On a Friday morning conservative radio show, Palin said she fears her First Amendment rights may be threatened by “attacks” from reporters who say that she is engaging in a negative campaign against Barack Obama. This is hypocritical on so many different levels that the founding fathers must be spinning in their graves fast enough to solve the energy crisis.
According to her it is OK for her to say that Obama is “palling around with terrorists” and call him a socialist.
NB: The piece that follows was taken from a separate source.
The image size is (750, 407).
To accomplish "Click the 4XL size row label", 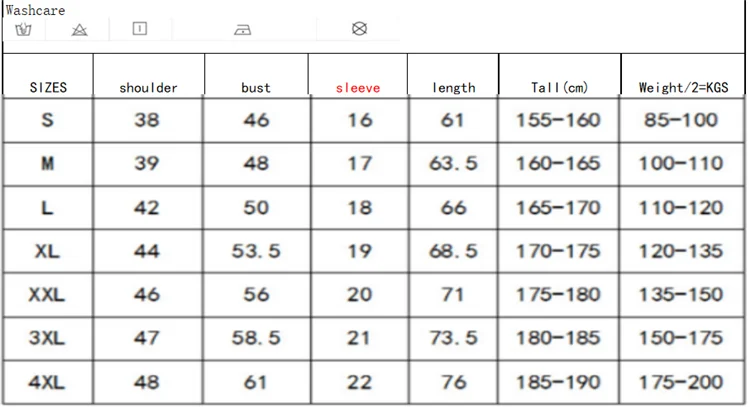I will coord(47,384).
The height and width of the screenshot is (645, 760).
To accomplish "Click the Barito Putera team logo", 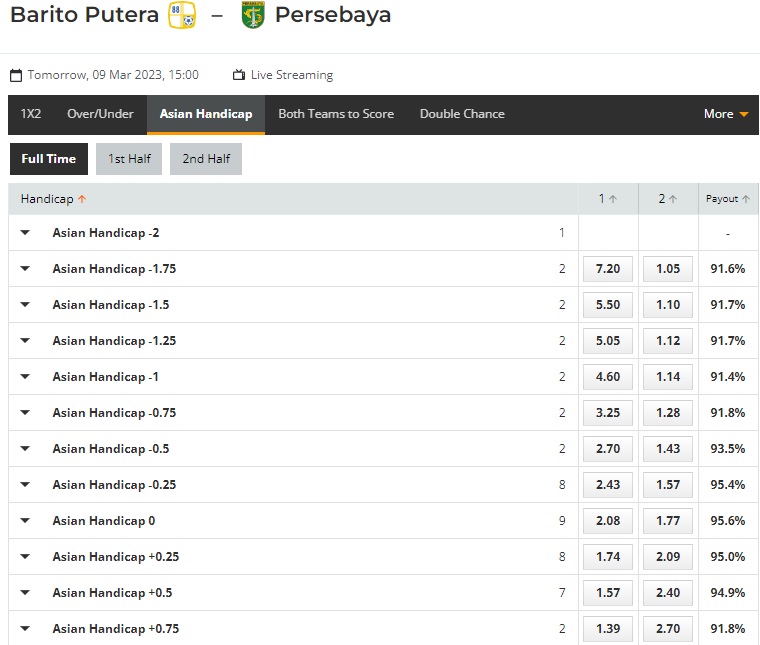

She said that if the media “convince enough voters that is negative campaigning, for me to call Barack Obama out on his associations, then I don’t know what the future of our country would be in terms of First Amendment rights and our ability to ask questions without fear of attacks by the mainstream media.”
She seems to think that the First Amendment is designed to protect her from the press, instead of protecting the press from her! And even worse, even though she is the person attacking Obama, she is turning it around to play the part of the victim.
And finally, there are limits to free speech. You cannot yell “fire” in a crowded theater, or incite other people to break the law; for example, to riot or to murder someone. So a case could be made that what she is doing at her rallies — where her strong words are inciting people in the crowd to yell “kill him” (and worse) about Obama — do not even count as protected speech.
Instead, Palin’s words border on provocation — committed by a government official. One of the main purposes of the First Amendment is to allow the media to point out such things.
As constitutional lawyer Glenn Greenwald puts it, “This is actually so dumb that it hurts”.